◆ Texte présenté:
=====

Il y a une année environ, j’avais proposé, à partir de Noël, une petite série de prédications à partir de quelques œuvres d’art. Je vous propose, jusqu’à Noël, une nouvelle mini-série, cette fois de l’Avent, à partir de quelques œuvres d’art.
Pour cette première prédication, je vous propose de partir d’un tableau de Caspar David Friedrich, qui est considéré comme le peintre le plus représentatif du romantisme allemand. On fête d’ailleurs cette année le 250e anniversaire de sa naissance. Il est connu pour ses paysages sublimant la nature, avec une portée symbolique et spirituelle.

=====

◆ Données fournies:

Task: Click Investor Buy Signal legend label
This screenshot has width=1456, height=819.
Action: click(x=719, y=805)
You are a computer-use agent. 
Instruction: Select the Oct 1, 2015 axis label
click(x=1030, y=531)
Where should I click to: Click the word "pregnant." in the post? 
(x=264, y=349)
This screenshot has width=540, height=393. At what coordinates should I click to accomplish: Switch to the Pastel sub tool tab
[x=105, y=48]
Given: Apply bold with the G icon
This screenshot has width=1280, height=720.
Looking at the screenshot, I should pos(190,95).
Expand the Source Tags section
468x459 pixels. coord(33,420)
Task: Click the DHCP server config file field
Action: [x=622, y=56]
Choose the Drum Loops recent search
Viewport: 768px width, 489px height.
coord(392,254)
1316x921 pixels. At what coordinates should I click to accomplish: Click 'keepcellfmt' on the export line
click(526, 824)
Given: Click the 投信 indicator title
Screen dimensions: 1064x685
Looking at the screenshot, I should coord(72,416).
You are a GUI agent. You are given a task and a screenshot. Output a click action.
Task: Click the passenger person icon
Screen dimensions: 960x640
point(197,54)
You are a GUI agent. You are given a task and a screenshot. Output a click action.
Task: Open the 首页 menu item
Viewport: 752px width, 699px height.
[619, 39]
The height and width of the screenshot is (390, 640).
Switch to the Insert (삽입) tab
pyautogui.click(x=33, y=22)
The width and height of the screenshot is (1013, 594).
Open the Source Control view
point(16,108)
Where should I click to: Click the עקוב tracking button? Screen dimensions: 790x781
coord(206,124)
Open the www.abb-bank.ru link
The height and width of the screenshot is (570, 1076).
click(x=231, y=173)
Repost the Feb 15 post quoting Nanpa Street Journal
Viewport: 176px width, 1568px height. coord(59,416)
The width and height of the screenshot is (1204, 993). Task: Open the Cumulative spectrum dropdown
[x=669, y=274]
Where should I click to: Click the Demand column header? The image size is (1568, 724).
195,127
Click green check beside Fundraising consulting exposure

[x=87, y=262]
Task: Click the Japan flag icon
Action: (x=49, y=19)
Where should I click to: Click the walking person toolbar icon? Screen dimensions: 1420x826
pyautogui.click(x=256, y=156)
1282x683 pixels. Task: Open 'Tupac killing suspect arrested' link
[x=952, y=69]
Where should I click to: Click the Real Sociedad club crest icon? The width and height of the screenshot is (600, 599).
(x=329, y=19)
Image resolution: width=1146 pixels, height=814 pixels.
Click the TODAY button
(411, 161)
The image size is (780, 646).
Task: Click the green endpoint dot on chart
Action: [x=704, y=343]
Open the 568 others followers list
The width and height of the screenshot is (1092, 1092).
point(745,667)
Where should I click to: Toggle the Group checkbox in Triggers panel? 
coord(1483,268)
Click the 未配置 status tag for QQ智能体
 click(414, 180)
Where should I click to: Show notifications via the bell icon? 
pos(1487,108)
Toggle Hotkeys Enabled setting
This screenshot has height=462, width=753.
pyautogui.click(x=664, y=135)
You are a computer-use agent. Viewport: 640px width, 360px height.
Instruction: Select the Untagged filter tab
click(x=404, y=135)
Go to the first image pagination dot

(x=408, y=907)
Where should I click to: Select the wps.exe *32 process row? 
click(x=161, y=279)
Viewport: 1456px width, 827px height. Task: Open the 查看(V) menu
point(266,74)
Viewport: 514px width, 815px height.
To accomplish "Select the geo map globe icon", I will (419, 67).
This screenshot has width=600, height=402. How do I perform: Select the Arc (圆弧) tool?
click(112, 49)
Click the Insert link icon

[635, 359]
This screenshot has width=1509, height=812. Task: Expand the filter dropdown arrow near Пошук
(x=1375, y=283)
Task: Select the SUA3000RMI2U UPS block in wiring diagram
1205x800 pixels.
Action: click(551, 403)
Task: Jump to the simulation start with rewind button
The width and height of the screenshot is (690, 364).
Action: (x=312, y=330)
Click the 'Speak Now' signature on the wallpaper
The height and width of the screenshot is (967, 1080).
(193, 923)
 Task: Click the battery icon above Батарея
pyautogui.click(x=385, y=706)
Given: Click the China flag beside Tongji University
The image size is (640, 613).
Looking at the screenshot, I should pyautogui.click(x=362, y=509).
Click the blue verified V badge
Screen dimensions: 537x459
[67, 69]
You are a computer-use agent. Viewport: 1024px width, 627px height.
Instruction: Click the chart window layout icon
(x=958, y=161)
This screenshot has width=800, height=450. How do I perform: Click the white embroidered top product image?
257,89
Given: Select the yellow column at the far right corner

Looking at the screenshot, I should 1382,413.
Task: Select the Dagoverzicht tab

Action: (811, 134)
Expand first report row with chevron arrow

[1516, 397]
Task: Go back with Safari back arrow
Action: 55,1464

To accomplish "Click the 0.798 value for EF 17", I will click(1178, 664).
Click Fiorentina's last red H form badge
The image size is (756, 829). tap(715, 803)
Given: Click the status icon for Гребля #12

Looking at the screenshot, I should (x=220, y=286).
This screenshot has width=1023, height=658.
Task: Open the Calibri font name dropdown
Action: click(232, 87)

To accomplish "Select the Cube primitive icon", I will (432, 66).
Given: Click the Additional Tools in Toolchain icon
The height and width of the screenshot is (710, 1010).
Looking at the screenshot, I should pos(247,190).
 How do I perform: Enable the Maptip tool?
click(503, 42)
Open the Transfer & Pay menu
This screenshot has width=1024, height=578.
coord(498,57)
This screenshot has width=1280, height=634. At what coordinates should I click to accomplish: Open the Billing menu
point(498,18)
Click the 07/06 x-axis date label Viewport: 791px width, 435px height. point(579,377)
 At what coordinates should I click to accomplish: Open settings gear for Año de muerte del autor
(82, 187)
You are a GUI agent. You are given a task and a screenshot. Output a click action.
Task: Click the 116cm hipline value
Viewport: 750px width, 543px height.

=====

Prolongez la prédication de l'Avent consacrée à Caspar David Friedrich en reprenant juste après sa dernière phrase. Vous n'aurez pas besoin des données.

◆ Réponse attendue:
Le tableau que je vous propose s’intitule « Paysage d’hiver avec une église ». Au premier regard, c’est bien ce qu’on voit. Un paysage hivernal avec, au loin, une église. Et puis certains détails peuvent attirer notre attention. Il se passe quelque chose dans ce paysage.Par exemple, on voit dans la neige deux béquilles sur le sol. Elles n’ont pas été déposées consciencieusement, appuyées sur le rocher ou contre un arbre. Elles ont visiblement été jetées par terre, sans doute précipitamment. Mais que s’est-il passé ?
Adossé au rocher, un homme est assis, en train de prier : on voit qu’il a les mains jointes. Quelle est sa prière ? Est-il encore infirme et demande-t-il la guérison ? Ou alors a-t-il été guéri et remercie-t-il le Seigneur ? L’interprétation reste ouverte…
Dans l’arbre est caché une croix, ou plutôt un crucifix puisque le Christ y est aussi figuré, crucifié. C’est vers lui que l’homme en prière est tourné. Le Christ figuré en croix est mort mais il est au milieu des sapins toujours verts dans ce paysage enneigé, comme des signes d’espérance, d’une vie qui finira par jaillir.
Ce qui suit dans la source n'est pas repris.